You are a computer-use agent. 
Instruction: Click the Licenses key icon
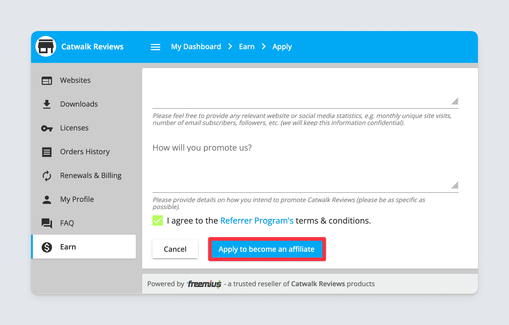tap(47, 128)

################

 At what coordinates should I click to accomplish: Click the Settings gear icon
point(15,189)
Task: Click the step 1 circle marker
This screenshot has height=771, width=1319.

################

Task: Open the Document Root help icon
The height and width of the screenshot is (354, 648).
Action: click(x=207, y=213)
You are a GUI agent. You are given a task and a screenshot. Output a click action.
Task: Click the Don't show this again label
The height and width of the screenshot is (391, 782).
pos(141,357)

################

◆ **EXERCISE PROMPT**: From the listing, copy every line where the string "agent" appears.

◆ **SOLUTION TO THIS TASK**:
You are a computer-use agent. 
You are a GUI agent. You are given a task and a screenshot. Output a click action.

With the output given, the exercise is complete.